Text shown -
*** Begin section ***

Africa is the world’s second largest continent after Asia and stretches 5,000 miles from its most northerly point above the equator to its most southerly point below the equator.
Its 54 countries cover a land area of 11.7 million square miles and this size brings an enormous diversity in terms of climate and terrain, from the Sahara Desert to the spectacular scenery of the Great Rift Valley and to the 19,340 ft. peak of Mount Kilimanjaro.
The continent and its 1.4 billion population, however, face a number of hardships. The United Nations’ Food and Agriculture Organization (FAO) reveals in its ‘State of Food Security and Nutrition in the World Report 2024’ that 20.4% of people in Africa face hunger, compared to 9% globally, and that the prevalence of moderate or severe food insecurity in Africa at 58% is nearly double the global average. Malnutrition also often leads to diseases, which are often hard to treat given the size and complexity of the continent.
Advances in genomics are improving scientific understanding of crops that can help tackle these challenges, while groundbreaking innovations from BGI Group, its research arm BGI-Research and subsidiary BGI Bioverse are turning knowledge into solutions that can make a difference in improving food security and tackling malnutrition.
Perennial Rice Boosts Yields
Named by Science as one of the top 10 scientific developments of 2022, perennial rice cultivation is significantly changing crop yields as it is introduced into African countries.
Rice has been grown in Africa for around 3,000 years. Over time, traditional African rice has largely been replaced by the higher-yielding Asia variety and is a dietary staple in some African countries. While traditionally more prevalent in West Africa, expansion of rice production into East African countries such as Uganda has been more recent, in part to help feed soldiers during World War II.
Rice production is time and labor-intensive and yields require constant irrigation and warm temperatures that are not extreme. Only two crops of rice can be harvested a year and new rice has to be planted annually.
Perennial rice varieties are revolutionizing rice cultivation, creating a cycle where planted rice can be harvested multiple times over two to four years before needing to be replanted. This greatly reduces planting costs and improves production efficiency while increasing yields.
Prof. Hu Fongyi from Yunnan University envisioned a rice that could thrive season after season without replanting. Using molecular marker technology from BGI Group his team cross-bred African wild rice with Asian cultivated rice. This has resulted in a remarkable breed of perennial rice.
In April 2024, Ugandan farmers harvesting perennial rice.
Under the FAO-China-Uganda South-South Cooperation Program, BGI Group has helped introduce perennial rice into Uganda. While the program was initiated in 2018, a stringent approval process by Uganda authorities meant that the crop only entered wide production in 2022. Since then it has shown remarkable results with NARO Rice One, the commercial name of the perennial rice variety, producing average yields per acre in the rice-growing region of Butaleja up to double that of traditional local rice.

*** End section ***

Raw data -
*** Begin section ***

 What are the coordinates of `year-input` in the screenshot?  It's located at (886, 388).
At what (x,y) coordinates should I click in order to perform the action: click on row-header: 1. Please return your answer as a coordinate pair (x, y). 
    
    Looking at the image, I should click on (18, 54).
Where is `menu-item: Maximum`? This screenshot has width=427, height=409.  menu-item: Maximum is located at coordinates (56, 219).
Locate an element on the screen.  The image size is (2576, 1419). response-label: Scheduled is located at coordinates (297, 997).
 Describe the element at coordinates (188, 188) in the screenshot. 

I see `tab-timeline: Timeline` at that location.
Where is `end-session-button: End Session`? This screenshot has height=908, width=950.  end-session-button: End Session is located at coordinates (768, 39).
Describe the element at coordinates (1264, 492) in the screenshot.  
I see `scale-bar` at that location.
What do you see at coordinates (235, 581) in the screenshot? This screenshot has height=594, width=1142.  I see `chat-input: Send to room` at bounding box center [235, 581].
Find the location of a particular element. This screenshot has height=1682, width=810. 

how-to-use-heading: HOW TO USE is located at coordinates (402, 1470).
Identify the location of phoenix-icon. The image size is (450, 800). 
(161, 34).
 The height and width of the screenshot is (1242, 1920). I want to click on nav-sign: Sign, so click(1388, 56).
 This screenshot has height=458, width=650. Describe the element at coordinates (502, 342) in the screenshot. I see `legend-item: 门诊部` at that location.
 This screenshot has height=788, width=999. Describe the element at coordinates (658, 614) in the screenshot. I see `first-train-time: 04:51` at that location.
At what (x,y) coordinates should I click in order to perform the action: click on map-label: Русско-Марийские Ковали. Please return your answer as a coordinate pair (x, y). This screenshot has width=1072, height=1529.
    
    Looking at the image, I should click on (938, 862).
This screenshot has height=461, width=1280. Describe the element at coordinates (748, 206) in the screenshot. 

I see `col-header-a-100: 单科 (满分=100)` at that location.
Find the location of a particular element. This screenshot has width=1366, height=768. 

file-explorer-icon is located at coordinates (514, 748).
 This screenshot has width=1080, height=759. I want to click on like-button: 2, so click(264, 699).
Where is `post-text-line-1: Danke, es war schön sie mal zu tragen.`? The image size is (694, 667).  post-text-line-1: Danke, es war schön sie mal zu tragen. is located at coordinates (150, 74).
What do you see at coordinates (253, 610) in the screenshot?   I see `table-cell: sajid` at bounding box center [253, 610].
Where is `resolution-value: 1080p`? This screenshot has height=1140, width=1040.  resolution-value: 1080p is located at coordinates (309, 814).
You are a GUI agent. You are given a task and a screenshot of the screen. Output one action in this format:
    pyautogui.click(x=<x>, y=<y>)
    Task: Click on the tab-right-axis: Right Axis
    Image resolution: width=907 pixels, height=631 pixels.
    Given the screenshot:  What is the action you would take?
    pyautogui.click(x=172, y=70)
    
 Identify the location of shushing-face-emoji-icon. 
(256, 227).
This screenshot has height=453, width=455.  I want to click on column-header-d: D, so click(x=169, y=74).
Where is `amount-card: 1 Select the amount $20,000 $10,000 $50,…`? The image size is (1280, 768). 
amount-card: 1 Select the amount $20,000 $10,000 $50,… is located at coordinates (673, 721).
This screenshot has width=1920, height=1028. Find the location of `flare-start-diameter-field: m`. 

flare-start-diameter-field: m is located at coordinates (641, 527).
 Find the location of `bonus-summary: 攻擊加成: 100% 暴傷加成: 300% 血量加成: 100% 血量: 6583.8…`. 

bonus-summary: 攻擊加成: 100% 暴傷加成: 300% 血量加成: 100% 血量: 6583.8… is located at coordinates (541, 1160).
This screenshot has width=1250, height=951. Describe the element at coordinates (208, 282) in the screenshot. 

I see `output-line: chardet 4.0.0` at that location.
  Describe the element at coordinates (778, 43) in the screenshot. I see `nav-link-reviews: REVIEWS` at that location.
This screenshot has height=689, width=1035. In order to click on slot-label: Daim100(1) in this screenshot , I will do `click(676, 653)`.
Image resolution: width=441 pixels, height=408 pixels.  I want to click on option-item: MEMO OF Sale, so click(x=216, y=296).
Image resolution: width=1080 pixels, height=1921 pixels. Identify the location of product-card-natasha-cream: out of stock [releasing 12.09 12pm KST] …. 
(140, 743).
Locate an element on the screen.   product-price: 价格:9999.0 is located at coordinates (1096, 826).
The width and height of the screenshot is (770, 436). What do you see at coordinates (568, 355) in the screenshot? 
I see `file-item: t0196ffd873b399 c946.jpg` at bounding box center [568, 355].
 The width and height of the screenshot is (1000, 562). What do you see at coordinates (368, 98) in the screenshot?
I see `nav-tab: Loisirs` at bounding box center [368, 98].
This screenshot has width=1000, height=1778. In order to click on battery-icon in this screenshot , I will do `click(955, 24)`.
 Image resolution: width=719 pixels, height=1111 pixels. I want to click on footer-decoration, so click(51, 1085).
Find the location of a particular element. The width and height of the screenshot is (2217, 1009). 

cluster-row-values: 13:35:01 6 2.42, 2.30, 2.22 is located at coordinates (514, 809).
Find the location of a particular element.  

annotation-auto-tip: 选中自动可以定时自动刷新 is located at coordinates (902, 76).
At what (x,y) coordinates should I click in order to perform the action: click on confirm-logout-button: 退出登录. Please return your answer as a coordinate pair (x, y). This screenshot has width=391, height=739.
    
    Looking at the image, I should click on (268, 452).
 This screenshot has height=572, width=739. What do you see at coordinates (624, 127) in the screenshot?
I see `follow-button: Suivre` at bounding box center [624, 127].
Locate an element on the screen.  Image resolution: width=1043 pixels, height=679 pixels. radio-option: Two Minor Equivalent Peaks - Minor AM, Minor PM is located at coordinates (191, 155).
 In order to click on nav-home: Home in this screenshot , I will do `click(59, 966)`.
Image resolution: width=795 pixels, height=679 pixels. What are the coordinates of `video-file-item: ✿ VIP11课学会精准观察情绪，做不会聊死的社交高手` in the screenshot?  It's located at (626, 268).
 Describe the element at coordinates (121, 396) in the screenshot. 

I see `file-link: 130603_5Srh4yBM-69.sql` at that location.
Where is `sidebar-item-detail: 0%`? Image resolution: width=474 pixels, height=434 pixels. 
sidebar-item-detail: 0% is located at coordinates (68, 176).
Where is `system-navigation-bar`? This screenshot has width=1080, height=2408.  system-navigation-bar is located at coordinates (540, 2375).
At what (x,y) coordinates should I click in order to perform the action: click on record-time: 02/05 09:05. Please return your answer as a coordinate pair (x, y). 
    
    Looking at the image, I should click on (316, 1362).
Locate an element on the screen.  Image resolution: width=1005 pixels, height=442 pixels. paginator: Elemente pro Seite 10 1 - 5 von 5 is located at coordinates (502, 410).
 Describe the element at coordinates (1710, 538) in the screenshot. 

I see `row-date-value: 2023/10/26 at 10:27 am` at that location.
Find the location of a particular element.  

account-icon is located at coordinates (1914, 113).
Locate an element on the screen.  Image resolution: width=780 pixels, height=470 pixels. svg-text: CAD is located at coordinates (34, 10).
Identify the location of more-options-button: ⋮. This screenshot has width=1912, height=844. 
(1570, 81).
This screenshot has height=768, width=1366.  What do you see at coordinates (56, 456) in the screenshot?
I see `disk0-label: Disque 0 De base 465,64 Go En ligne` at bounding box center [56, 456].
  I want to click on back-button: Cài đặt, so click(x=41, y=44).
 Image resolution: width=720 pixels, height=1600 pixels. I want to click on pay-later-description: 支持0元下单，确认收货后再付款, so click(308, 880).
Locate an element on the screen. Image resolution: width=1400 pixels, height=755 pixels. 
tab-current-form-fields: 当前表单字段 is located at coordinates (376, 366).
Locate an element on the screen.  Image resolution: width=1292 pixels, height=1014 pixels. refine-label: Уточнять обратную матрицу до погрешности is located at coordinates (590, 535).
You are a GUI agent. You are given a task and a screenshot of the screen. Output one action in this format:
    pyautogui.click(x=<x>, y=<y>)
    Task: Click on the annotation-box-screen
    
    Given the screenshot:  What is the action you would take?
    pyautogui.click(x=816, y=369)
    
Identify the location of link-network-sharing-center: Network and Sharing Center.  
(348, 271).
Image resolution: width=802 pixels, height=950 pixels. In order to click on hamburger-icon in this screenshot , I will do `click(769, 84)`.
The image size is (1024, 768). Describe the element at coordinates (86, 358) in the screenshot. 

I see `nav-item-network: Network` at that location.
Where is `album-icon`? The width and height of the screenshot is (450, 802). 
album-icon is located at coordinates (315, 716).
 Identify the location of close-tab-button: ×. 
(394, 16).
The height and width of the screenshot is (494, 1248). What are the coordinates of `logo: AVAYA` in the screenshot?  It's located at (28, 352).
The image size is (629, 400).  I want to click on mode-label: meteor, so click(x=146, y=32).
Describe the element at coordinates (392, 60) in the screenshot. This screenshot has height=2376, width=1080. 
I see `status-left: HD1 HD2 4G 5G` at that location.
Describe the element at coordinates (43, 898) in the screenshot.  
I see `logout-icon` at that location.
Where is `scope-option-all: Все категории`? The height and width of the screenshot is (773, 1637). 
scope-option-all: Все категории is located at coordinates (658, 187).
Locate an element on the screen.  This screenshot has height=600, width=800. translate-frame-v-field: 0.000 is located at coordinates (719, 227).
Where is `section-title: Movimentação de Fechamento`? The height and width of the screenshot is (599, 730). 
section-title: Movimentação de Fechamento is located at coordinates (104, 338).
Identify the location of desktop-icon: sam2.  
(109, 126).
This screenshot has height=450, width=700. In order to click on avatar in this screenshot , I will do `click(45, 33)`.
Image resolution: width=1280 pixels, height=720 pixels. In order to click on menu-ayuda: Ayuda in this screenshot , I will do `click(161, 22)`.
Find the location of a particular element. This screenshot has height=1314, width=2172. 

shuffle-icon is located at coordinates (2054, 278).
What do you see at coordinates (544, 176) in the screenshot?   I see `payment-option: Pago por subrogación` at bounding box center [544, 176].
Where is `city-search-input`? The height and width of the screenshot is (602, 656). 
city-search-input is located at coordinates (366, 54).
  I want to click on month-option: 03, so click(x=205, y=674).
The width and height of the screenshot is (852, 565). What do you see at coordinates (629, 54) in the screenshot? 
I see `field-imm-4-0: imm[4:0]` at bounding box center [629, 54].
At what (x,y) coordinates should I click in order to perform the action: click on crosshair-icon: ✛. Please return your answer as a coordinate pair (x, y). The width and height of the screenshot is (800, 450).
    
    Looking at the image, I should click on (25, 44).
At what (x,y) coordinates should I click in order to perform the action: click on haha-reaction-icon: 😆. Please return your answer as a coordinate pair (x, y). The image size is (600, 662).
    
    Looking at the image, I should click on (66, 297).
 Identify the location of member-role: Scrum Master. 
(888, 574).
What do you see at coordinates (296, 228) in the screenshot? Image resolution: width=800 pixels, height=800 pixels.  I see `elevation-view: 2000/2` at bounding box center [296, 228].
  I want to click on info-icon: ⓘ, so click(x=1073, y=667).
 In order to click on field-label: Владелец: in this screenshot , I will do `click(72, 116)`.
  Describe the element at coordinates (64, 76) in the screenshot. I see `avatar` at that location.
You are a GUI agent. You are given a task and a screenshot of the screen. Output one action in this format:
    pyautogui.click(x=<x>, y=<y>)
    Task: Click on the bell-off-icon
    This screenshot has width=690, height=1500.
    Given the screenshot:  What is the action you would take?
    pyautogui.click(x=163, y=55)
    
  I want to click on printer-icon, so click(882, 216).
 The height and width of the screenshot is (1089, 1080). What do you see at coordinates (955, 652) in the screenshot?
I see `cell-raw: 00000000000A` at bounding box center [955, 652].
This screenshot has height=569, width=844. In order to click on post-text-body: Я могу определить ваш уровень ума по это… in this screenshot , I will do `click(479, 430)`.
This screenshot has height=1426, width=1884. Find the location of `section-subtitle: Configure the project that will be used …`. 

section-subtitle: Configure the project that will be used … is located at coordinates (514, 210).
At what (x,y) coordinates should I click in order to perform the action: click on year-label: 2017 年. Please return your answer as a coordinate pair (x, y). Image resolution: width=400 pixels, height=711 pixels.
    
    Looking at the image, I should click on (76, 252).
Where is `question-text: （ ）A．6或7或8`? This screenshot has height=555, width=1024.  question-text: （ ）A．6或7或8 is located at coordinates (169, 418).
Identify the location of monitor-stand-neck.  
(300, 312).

*** End section ***

Exercise requirements -
1. According to the article on Africa and perennial rice, what commercial name is given to the perennial rice variety grown in Uganda?
2. Set down the passage of the article on Africa and perennial rice from "Rice production is" up to and including "of perennial rice.", matching its wording precisely.
3. Supply the next part of the article on Africa and perennial rice, beginning after its last sentence.
The records are not needed for this work.

Exercise responses -
1. NARO Rice One

2.
Rice production is time and labor-intensive and yields require constant irrigation and warm temperatures that are not extreme. Only two crops of rice can be harvested a year and new rice has to be planted annually.
Perennial rice varieties are revolutionizing rice cultivation, creating a cycle where planted rice can be harvested multiple times over two to four years before needing to be replanted. This greatly reduces planting costs and improves production efficiency while increasing yields.
Prof. Hu Fongyi from Yunnan University envisioned a rice that could thrive season after season without replanting. Using molecular marker technology from BGI Group his team cross-bred African wild rice with Asian cultivated rice. This has resulted in a remarkable breed of perennial rice.

3.
Dr. Jimmy Lamo, program leader for cereals at the National Crops Resources Research Institute of the National Agricultural Research Organization in Namulonge, Uganda, commented: “Rice’s capacity to be stored and transported to different places make it a very good source of food. Uganda has a high population, which is now estimated to be over 40 million. We are seeing the demand growing. As NARO Rice One begins it journey from research labs to fields and markets, it will create a revolution in the rice industry and food security.”
The success in Uganda has led to perennial rice being trialed in Burundi, Madagascar and Malawi, with the help of agricultural experts from BGI Bioverse.
In Burundi, the perennial rice demonstration site at Karuzi has adopted an innovative ‘rice-fish model’; a method that integrates rice cultivation with fish farming, utilizing the same water for dual purposes. This approach enriches biodiversity while also increasing crop yields and income for local farmers.
Perennial rice promises to transform agriculture in parts of Africa, but it is not the only crop transformation being wrought through the power of genomics.
Neglected Crops Bring Nutrition
Through a series of studies and innovations and working with scientists and organizations such as the African Orphan Crops Consortium (AOCC) and the International Crops Research Institute for the Semi-Arid Tropics (ICRISAT), BGI is providing insight into how nutritious yet neglected crops can be given a new life through genomic-assisted breeding.
Dr. Sunil Kumar Sahu, Research Scientist at BGI-Research and Project Manager of the AOCC Project, notes: “Africa has very unique varieties of orphan crops which are only utilized in some population clusters or local areas. Such crops have very high potential to become major staples like rice, maize and wheat.”
Working with the AOCC alliance network, BGI has used its sequencing technology to complete the genome sequencing, assembly and annotation of over 100 traditional African crops and provided guidance for producing more crop varieties with high nutritional value. Crops have included the baobab tree with its fruit high in antioxidants, taro, cassava, millet and sorghum.
Another example of a crop that has been widely studied is chickpea. Chickpeas are high protein and high fibre beans that are an adaptable legume protein. Africa currently produces only 500,000 ha. of chickpeas, but has the potential to produce 10 or 20 times more.
The genetic diversity of chickpea seen through seeds. Credit: ICRISAT
In 2021, international researchers using BGI’s sequencing technology have undertaken extensive genome studies of chickpeas and identified 1,582 previously unknown chickpea genes, including those that encode responses to environmental factors such as soil acidity. As a result, scientists can now identify the haplotypes that can improve yield, increase seed quality, and reduce the time it takes to flower.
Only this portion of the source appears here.